::: INPUT RECORDS
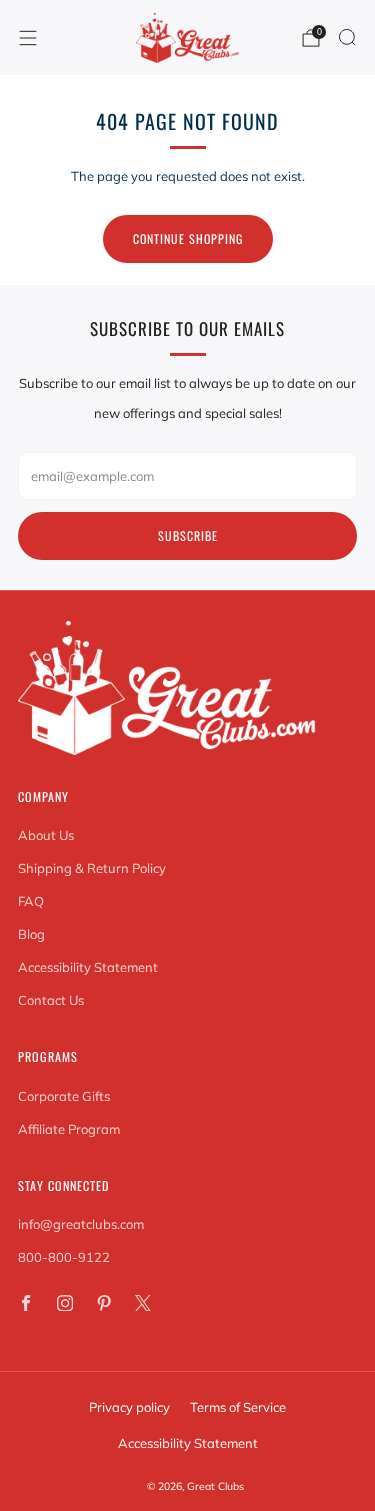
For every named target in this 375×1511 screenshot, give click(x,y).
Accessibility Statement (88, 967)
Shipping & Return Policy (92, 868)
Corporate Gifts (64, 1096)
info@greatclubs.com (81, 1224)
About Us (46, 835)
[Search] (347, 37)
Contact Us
::::::
* REQUIRED WORK
Each of the entries above must be copied exactly, but the pictures stay out.

* FINISHED EXERCISE
For every named target in this 375×1511 screenshot, give click(x,y).
Accessibility Statement (88, 967)
Shipping & Return Policy (92, 868)
Corporate Gifts (64, 1096)
info@greatclubs.com (81, 1224)
About Us (46, 835)
[Search] (347, 37)
Contact Us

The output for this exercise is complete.